Le régime dans les centres de rétention est encore pire qu’avant pendant la crise du Coronavirus. Les prisonniers doivent rester dans leur cellule 21 heures par jour. Ils ne sont autorisés à sortir que deux fois pendant une heure et demie. Ils ne sont pas autorisés à faire du sport. Ils ne sont pas non plus autorisés à recevoir des visiteurs et ne peuvent pas acheter leur propre nourriture ou des produits pharmaceutiques dans le magasin de la prison. Et les personnes présentant des “symptômes de grippe” sont placées en “isolement”, c’est-à-dire complètement coupées de tout et de tous dans une cellule de prison stérile.

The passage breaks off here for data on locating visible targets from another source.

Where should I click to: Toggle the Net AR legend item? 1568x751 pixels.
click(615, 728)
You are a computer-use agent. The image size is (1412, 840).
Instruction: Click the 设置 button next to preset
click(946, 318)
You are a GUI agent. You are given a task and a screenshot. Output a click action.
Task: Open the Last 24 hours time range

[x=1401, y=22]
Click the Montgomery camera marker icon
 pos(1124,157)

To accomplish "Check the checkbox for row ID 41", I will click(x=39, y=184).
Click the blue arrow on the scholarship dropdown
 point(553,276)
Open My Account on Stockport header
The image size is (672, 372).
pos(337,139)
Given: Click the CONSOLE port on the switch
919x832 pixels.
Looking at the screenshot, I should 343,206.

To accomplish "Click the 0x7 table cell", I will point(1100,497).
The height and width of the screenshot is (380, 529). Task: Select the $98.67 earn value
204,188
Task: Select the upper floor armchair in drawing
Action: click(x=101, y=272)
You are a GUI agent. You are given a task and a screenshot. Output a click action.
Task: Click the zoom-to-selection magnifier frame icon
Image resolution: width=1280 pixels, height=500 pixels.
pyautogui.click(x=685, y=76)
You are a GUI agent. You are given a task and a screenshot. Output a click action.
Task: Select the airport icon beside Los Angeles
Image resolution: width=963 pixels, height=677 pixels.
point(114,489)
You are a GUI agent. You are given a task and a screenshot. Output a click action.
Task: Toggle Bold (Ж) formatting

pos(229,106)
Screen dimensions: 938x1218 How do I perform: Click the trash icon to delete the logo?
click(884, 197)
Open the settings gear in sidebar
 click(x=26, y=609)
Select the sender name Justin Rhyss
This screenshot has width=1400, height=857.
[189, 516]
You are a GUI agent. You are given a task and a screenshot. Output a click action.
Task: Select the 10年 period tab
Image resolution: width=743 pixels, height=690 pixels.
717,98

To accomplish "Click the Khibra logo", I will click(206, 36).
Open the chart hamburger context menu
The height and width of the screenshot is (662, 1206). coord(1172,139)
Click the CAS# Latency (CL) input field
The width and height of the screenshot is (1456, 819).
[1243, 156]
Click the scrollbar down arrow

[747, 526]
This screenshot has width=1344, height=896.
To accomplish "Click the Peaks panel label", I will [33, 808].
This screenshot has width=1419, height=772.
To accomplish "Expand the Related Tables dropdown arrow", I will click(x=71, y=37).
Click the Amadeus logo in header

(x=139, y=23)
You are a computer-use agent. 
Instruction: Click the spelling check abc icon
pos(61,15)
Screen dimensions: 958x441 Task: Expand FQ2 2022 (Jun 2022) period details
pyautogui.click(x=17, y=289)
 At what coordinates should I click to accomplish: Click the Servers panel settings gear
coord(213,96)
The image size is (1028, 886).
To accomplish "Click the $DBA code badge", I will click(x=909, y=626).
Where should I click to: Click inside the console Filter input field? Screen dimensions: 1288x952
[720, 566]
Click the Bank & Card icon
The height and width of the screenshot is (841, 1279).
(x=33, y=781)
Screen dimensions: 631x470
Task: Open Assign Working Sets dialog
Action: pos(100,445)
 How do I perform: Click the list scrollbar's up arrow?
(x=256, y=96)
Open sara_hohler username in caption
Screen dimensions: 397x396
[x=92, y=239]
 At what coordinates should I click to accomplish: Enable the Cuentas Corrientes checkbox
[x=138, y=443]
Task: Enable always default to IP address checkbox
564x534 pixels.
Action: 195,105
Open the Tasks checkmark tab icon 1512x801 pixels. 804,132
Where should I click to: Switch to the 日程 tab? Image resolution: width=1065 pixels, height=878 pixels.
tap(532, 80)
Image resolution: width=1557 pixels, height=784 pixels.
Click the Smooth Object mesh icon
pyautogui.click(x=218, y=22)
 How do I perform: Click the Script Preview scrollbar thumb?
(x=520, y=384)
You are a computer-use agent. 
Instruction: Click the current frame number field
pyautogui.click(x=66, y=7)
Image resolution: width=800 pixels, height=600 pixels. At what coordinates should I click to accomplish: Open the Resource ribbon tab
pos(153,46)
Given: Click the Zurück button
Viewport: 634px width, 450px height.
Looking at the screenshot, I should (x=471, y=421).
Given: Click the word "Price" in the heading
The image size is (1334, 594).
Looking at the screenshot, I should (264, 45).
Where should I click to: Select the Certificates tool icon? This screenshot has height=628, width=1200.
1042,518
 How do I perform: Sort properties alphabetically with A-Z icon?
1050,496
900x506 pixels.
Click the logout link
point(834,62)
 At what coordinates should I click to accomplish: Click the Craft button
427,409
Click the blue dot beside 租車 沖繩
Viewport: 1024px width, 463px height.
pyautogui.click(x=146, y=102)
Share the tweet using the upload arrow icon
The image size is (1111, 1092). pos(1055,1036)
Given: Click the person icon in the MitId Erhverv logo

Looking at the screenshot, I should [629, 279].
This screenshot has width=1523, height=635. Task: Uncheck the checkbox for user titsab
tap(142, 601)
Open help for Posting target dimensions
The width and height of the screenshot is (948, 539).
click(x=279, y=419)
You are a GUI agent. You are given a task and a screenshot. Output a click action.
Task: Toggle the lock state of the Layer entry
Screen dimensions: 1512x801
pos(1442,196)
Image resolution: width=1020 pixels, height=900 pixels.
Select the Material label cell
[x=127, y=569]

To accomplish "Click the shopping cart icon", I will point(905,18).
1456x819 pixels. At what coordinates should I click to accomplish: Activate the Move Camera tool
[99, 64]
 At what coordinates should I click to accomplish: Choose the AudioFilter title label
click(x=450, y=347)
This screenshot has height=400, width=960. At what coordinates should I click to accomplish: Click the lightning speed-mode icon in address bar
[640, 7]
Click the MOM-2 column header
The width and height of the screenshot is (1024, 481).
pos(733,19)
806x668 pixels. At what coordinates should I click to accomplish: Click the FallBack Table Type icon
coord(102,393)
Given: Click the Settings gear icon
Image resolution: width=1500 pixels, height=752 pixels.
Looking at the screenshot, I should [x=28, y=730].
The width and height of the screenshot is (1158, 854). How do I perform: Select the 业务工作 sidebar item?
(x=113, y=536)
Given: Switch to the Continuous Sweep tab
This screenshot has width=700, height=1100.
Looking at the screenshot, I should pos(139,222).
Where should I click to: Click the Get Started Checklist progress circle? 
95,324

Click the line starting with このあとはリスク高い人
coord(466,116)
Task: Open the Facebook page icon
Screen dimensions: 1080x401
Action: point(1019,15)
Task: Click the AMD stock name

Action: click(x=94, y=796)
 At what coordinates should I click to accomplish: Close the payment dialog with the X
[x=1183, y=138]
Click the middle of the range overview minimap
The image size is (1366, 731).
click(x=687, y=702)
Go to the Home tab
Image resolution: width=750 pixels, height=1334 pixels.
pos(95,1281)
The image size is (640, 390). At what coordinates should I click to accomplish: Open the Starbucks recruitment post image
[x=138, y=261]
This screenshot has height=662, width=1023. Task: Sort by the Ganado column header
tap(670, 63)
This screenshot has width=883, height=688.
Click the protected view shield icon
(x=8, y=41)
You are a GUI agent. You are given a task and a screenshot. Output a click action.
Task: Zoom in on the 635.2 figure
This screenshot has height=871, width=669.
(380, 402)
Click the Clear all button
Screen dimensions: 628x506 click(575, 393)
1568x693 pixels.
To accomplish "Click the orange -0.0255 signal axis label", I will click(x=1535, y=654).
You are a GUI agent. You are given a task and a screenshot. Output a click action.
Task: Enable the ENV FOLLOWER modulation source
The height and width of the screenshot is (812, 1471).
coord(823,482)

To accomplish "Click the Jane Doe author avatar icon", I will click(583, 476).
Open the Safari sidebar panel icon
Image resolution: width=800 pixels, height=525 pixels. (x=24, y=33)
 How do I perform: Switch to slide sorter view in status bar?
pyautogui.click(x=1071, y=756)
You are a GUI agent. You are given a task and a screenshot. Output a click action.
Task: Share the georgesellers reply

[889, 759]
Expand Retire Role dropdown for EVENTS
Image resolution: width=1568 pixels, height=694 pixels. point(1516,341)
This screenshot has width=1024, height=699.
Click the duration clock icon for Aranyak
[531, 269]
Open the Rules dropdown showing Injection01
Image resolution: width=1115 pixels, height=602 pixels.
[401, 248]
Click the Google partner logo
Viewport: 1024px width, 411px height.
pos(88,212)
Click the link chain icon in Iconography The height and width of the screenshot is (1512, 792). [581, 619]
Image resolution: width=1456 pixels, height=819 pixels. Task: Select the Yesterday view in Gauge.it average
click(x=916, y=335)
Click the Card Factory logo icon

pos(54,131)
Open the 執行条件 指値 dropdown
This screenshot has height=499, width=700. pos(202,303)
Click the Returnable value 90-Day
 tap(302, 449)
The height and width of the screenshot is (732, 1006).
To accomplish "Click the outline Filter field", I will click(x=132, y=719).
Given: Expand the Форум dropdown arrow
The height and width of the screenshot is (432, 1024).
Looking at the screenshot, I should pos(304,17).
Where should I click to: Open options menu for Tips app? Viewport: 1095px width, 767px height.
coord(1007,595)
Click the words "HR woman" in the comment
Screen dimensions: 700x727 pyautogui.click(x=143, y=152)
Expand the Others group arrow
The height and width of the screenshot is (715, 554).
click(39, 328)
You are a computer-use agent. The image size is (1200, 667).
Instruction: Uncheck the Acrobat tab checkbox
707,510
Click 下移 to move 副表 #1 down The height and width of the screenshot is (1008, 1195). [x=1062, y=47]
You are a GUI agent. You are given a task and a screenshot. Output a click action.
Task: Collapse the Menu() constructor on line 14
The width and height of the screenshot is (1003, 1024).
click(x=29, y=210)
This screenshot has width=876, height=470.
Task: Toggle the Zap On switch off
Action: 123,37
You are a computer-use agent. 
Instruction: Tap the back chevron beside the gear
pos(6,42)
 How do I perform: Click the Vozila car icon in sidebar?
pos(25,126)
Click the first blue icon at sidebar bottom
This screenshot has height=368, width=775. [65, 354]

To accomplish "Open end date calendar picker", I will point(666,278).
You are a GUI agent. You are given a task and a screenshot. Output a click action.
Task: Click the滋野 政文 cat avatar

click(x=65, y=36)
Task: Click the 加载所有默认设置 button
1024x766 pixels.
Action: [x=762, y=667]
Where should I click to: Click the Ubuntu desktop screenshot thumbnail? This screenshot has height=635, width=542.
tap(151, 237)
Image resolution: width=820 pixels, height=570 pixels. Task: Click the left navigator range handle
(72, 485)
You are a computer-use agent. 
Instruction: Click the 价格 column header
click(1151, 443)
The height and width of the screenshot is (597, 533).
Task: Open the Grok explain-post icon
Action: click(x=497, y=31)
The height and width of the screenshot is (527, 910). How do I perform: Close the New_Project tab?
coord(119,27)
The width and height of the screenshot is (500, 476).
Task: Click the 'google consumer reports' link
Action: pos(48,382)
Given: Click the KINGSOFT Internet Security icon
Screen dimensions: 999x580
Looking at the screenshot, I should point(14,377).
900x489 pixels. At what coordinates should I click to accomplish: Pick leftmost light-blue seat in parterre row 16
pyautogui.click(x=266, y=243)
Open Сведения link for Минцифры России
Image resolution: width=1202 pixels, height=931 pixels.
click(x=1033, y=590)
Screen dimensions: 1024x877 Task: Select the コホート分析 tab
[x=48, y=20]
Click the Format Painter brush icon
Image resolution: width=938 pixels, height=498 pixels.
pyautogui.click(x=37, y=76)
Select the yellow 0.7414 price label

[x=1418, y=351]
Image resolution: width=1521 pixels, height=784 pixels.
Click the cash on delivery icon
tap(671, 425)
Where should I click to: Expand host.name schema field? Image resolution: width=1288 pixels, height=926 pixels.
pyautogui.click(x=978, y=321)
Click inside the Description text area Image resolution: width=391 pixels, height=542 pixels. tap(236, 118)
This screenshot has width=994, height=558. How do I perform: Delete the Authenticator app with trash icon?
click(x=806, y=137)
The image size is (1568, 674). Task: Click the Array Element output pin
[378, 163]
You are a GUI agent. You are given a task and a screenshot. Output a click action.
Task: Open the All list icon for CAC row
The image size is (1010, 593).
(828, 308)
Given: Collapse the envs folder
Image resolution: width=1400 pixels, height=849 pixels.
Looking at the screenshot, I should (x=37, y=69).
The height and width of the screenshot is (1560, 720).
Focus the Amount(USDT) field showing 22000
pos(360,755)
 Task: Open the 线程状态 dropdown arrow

Tout cela est une honte. Les sans-papiers sont très vulnérables en raison de leur santé précaire, de leur dépendance à l’égard des lieux de refuge et du travail flexible, et de la possibilité toujours existante d’être placés en rétention. Ne considérons pas seulement les personnes ayant un titre de séjour ou la nationalité néerlandaise qui font partie des groupes à risque. N’oublions pas les sans-papiers en ce moment. Les centres de rétention doivent libérer leurs prisonniers immédiatement. Les personnes qui emploient des femmes de ménage ou des travailleurs sans droit de séjour doivent continuer à payer leurs employés. Et la municipalité de Leyde doit décider de reporter la fermeture du BBB à Leyde.

Harry Westerink

Notes du traducteur

1. Selon son site, “STIL aide les personnes sans titre de séjour depuis plus de vingt ans. Nous défendons la liberté de choix individuelle et sommes donc d’avis que chaque être humain devrait pouvoir aller où il veut, tout en conservant ses droits fondamentaux. Partout, toujours, pour tous. Cela signifie non seulement un endroit sûr pour manger, boire et dormir, mais aussi l’accès à des soins médicaux et à une assistance juridique, par exemple. Aux Pays-Bas, diverses organisations offrent une aide aux personnes qui souhaitent s’installer ici de manière temporaire ou permanente. Pour les personnes sans titre de séjour, les possibilités d’obtenir de l’aide sont toutefois limitées. Selon la loi, ils ne sont pas autorisés à subvenir à leurs besoins ; ils ne sont pas autorisés à travailler et à étudier, ils ne peuvent pas s’assurer, ils ne peuvent pas louer une chambre et ils ne sont généralement pas autorisés à utiliser les structures d’accueil pour sans-abri. Les travailleurs sociaux et les migrants sans papiers eux-mêmes ignorent souvent quels sont les droits des personnes sans permis de séjour. C’est pourquoi STIL informe les personnes concernées sur les droits et les possibilités et offre un soutien individuel sur le plan humanitaire, médical et juridique. En outre, nous essayons de stimuler la prise de conscience et le changement social, politique et juridique.” (NdT)

2. Ni patrie ni frontières a traduit et publié de nombreux articles ainsi qu’un un livre sur les activités et les positions de ce groupe qui a formé Doorbraak. (NdT)

3. Parti ex-maoïste, cf. entre autres cet article : “Pays-Bas: le SP un parti d’extrême gauche contre l’immigration“. Ou bien la notice très gentille à son égard de Wikipedia. (NdT).

4. Parti politique local qui vote généralement, avec le SP, et a 2 conseillers sur 35 (NdT).